In 1791, Alexander Hamilton delivered his Report on Manufactures to Congress. The core argument was blunt: a nation that cannot make things cannot defend itself. Liberty without industrial capacity is a theory, not a fact. It took us 230 years, but we’ve finally run the experiment. The results are in, and Hamilton won.
I’ve been watching Craig Tindale’s work come across my desk lately — a systems analyst who spent four decades at Telstra, Oracle, and IBM and has been mapping what he calls the industrial fracture of America’s backbone. His recent appearance on Financial Sense News Hour should be required listening for anyone who thinks the reindustrialization story is simple. It isn’t.
Here’s what strikes me most: we didn’t just outsource our factories. We outsourced our judgment. We convinced ourselves that the financial ledger and the material ledger were the same thing. They are not. You can allocate $500 billion in Congressional appropriations for green energy, advanced manufacturing, and defense modernization — and produce almost nothing — if the smelters are corroded, the engineers are retired, and the reagents come from a rival who controls the midstream.
That’s not a hypothetical.
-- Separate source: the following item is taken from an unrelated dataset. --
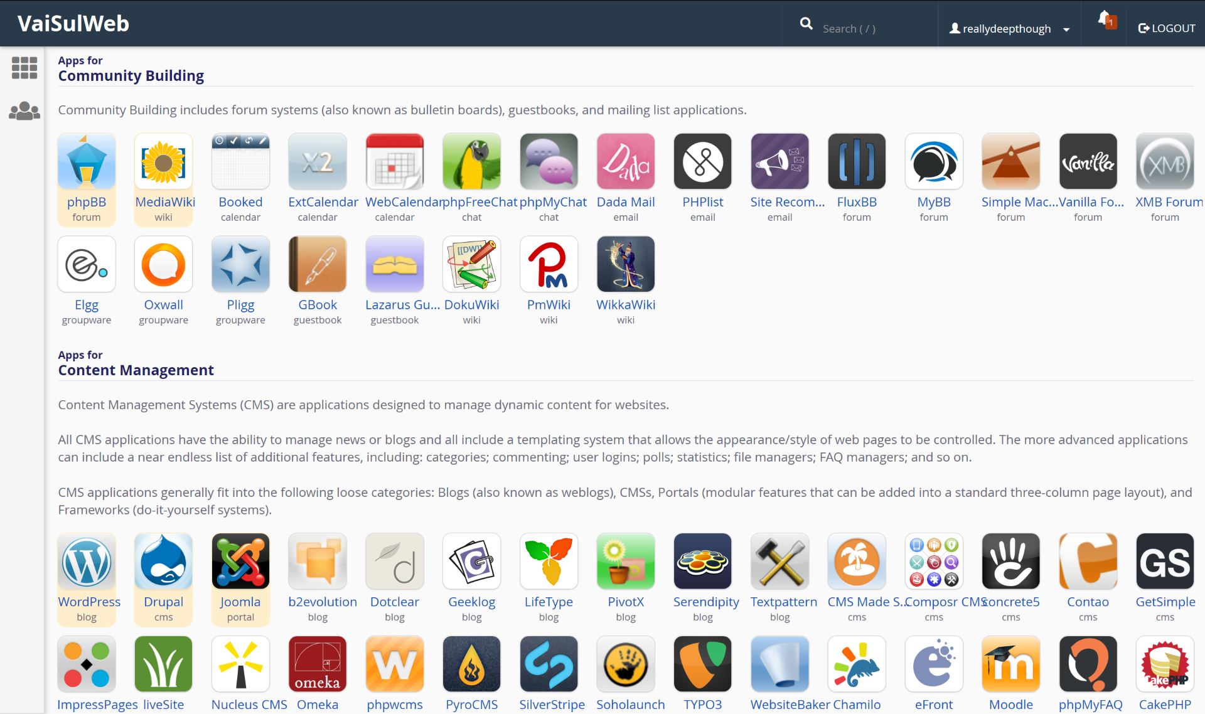Viewport: 1205px width, 714px height.
Task: Open the apps grid in the sidebar
Action: (23, 68)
That’s 2024 through 2026.
Tindale tracks industrial fires, explosions, and processing failures across North America as a leading indicator. Not conspiracy — deterioration. Infrastructure that wasn’t maintained because we decided we didn’t need it anymore. Biden’s green push hit systems that weren’t fit for purpose, and things started blowing up. Literally.
The deeper problem is what the Federal Reserve’s models don’t capture. When a smelter closes, neoclassical theory says demand will reopen it. What actually happens: the workforce disperses, the institutional knowledge evaporates, the safety culture dissolves, and the physical plant corrodes. You can’t restart it with a budget line item. You need people who know how, materials to rebuild with, and a decade of patience. We have none of those in surplus right now.
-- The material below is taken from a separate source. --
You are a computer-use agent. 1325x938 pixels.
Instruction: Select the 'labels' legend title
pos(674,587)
Hamilton understood something Bernanke’s framework never modeled: wealth effects don’t build refineries. Cheap money doesn’t train metallurgists. Asset inflation doesn’t produce sulfuric acid.
The founding father wisdom we discarded wasn’t ideological nostalgia. It was engineering logic. You secure your liberty by securing your capacity to produce. Everything else — the dollar, the bond market, the equity multiple — is downstream of that.
We are relearning this the hard way. The question now is whether we relearn it fast enough.